PUBLISHED:June 04, 2018

McAllaster, Becton '69 honored as "Defenders of Justice" by N.C. Justice Center

Carolyn McAllaster, the Colin W. Brown Clinical Professor of Law, will receive the North Carolina Justice Center’s 2018 “Defender of Justice Award” in the area of policy research and advocacy on June 8 at the Carolina Club in Chapel Hill.

Charles Becton ’69 will be honored at the same event with the Justice Center’s “Lifetime Champion Award.”

Clinical Professor Carolyn McAllasterClinical Professor Carolyn McAllaster

McAllaster is being recognized for her longstanding advocacy on behalf of people living with HIV and AIDS in North Carolina and beyond. The founder of Duke Law School’s Health Justice Clinic — formerly the AIDS/HIV and Cancer Legal Project — and director of the HIV/AIDS Policy Clinic, McAllaster also serves as project director for the Southern HIV/AIDS Strategy Initiative (SASI), advocating for increased federal resources to stop the spread of HIV in the South, which has the highest rates of new infection and HIV-related deaths in the United States. She also engages in national and global policy advocacy.

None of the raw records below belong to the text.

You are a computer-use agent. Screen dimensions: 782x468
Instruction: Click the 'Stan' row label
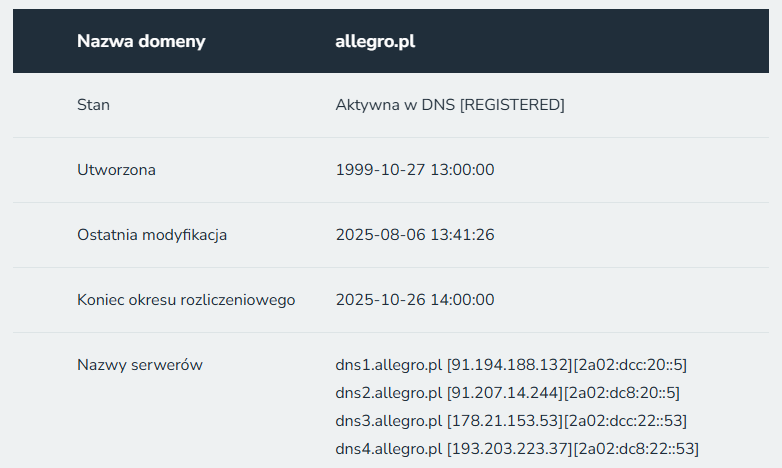coord(93,105)
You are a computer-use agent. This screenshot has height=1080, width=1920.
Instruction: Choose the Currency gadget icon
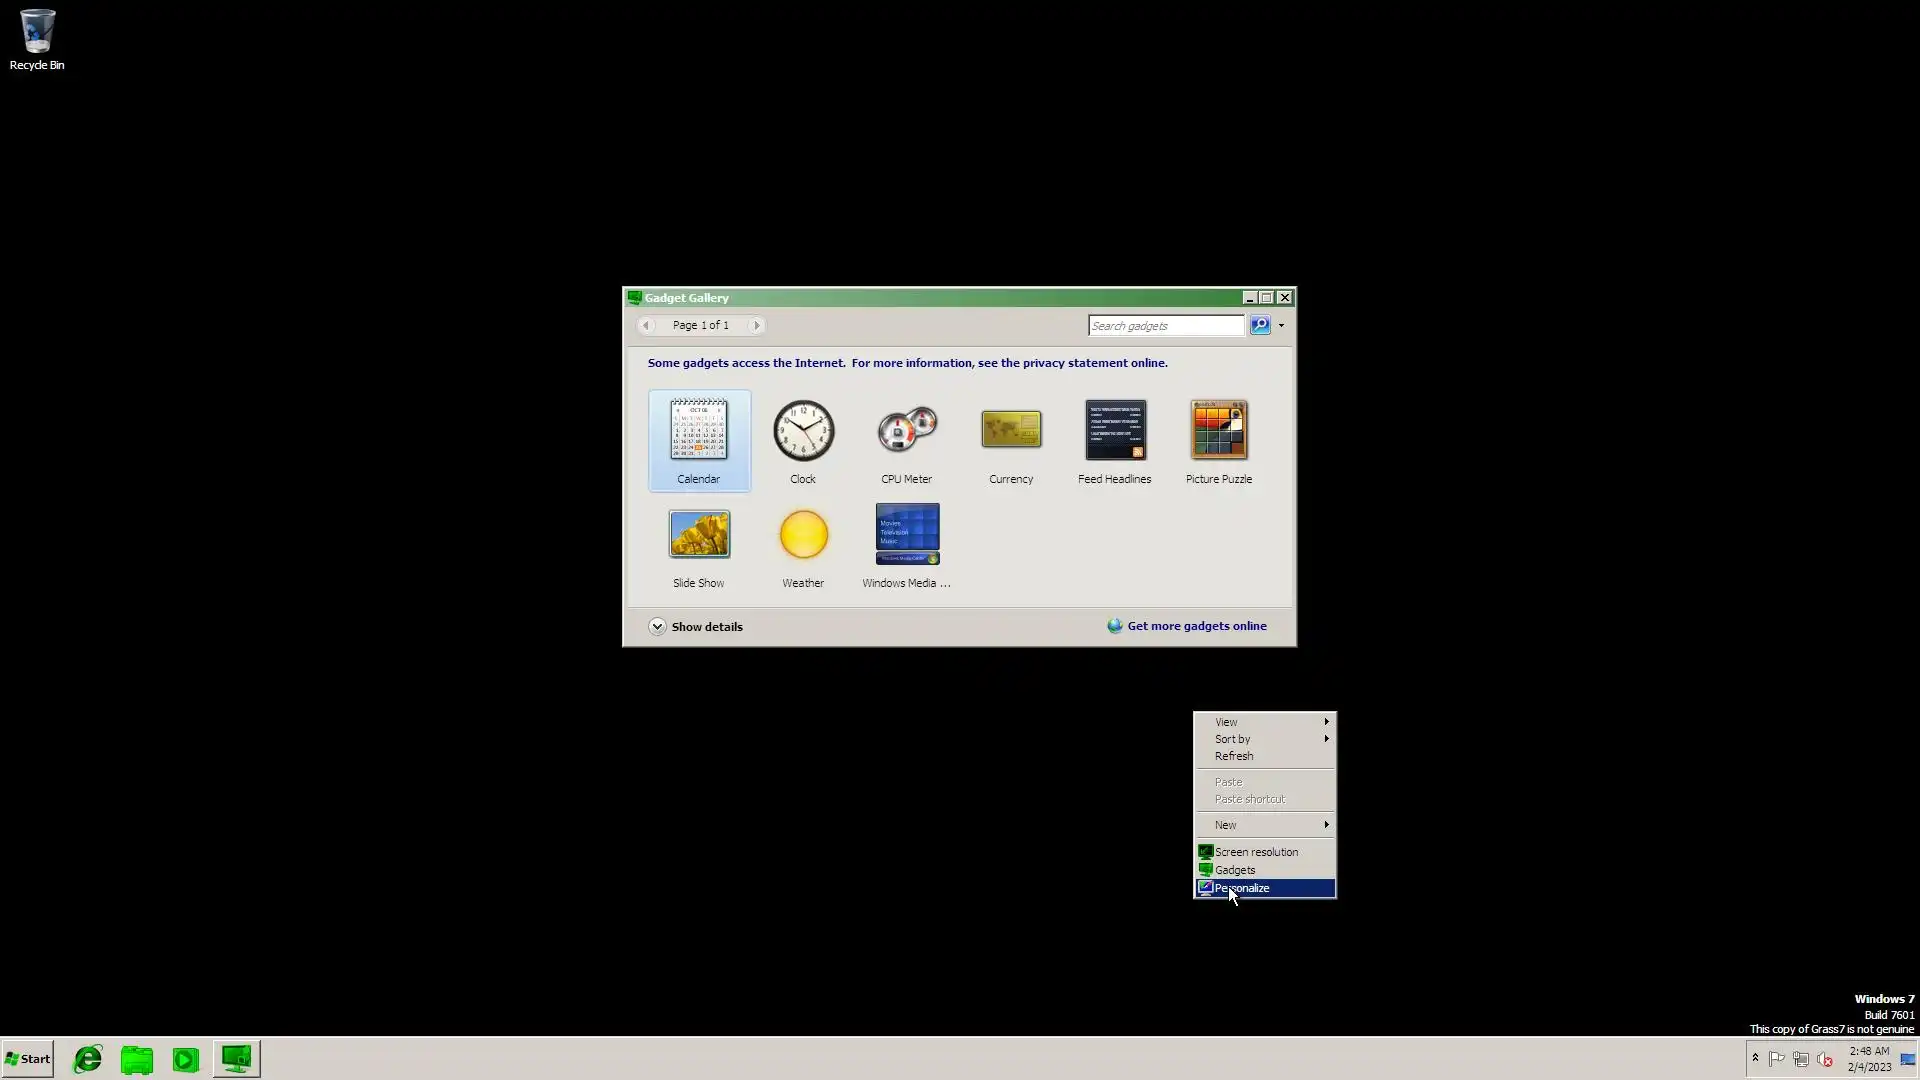[x=1011, y=431]
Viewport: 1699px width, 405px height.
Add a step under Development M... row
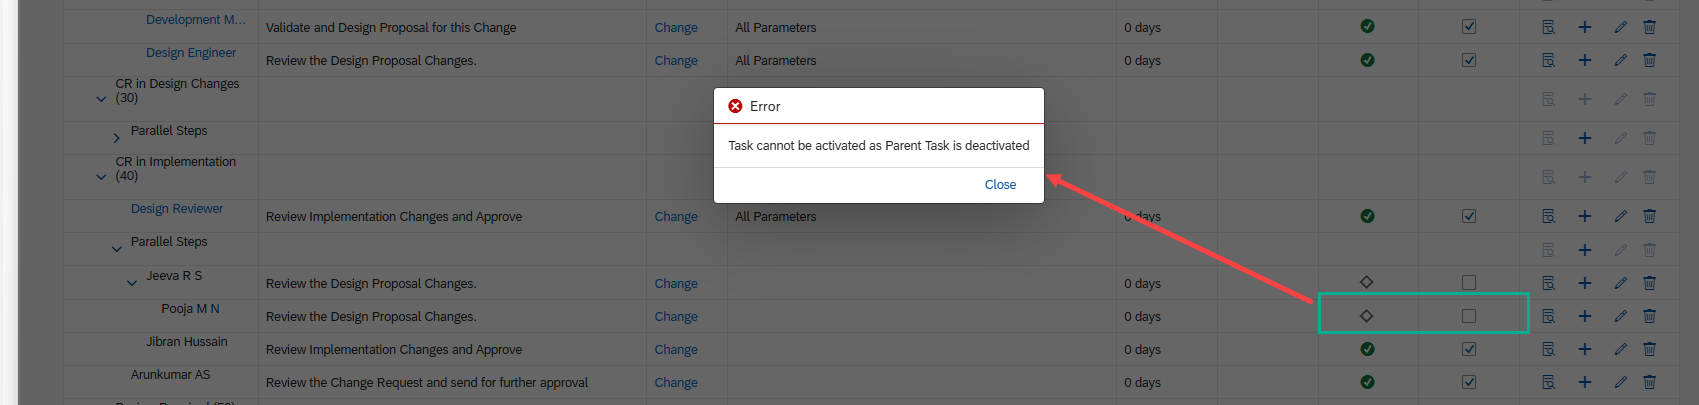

“Carolyn is an inspiration in the research and advocacy field,” said Kim-Marie McLellan, deputy director of gifts and endowments at the N.C. Justice Center. “Her groundbreaking research has led to significant changes for those living with HIV and AIDS. Most impressively, Carolyn began this work at a time when no clinical education program existed at Duke Law School. She transformed her early efforts into an AIDS law clinic at a time when there was tremendous misinformation and fear around the disease.”

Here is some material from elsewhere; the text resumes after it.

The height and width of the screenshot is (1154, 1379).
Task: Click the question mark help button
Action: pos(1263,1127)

Charles Becton ’69Charles Becton ’69

Becton, who enjoyed a distinguished career as a litigator, law firm partner, and jurist on the North Carolina Court of Appeals, taught Trial Practice and Rhetoric and Advocacy at Duke Law for many years before becoming interim chancellor at North Carolina Central University in 2013. After serving in that post for a year, he served a subsequent year as interim chancellor at Elizabeth City State University. Becton, who has taught trial advocacy skills to lawyers in North Carolina and internationally throughout his career, is currently the RJR Nabisco Endowed Chair at the North Carolina Central School of Law, where he also teaches Rhetoric and Advocacy.

Becton is a past president of the North Carolina Bar Association (NCBA), the North Carolina Association of Black Lawyers, and the North Carolina Academy of Trial Lawyers, which gives a trial advocacy award annually in his name. He has twice received the Advocate’s Award from the NCBA Litigation Section. In 2016, he received both the NCBA Public Service Award and the Durham Committee on the Affairs of Black People Public Service Award.

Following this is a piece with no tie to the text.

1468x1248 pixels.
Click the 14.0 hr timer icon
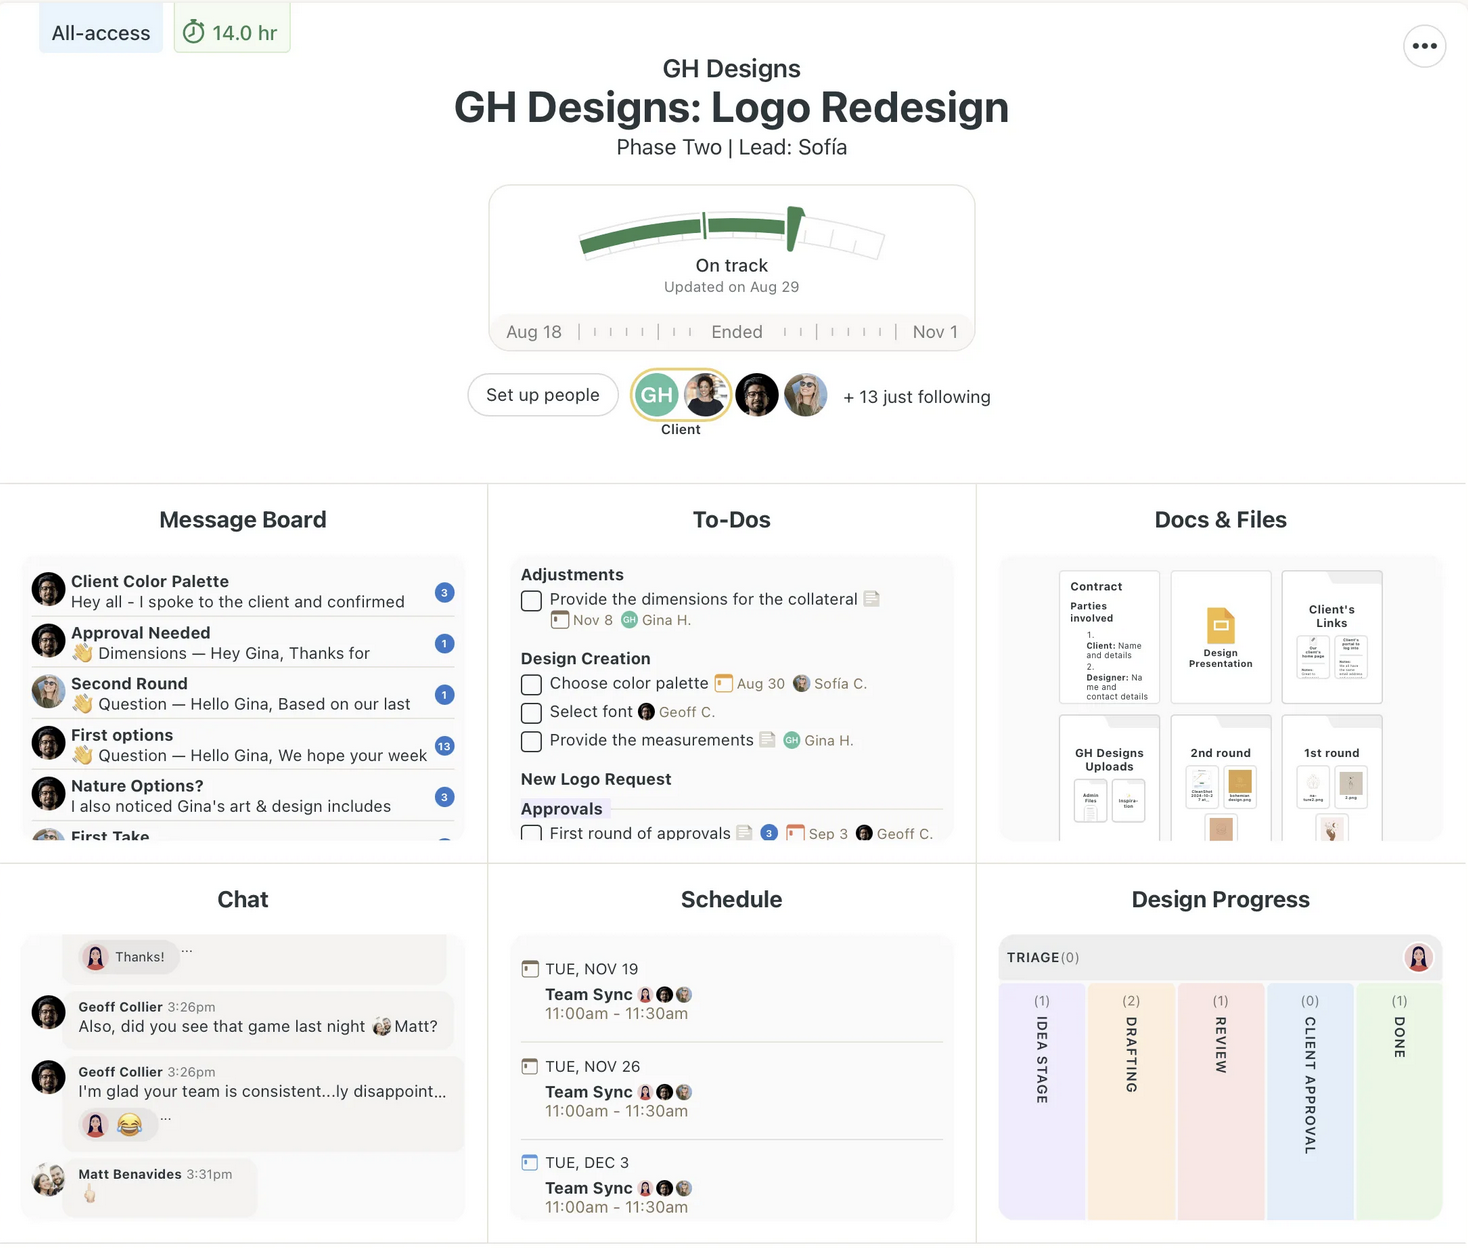click(194, 33)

McAllaster and Becton are among 11 Justice Center honorees. The Defender of Justice Awards are presented annually to individuals and organizations that have made significant contributions in the fight against poverty in four areas that reflect the scope of the Justice Center’s work — legislative advocacy, policy research and advocacy, litigation, and grassroots empowerment. Clinical Professor Jane Wettach, who directs the Law School’s Children’s Law Clinic, received the Defender of Justice Award for litigation in 2010.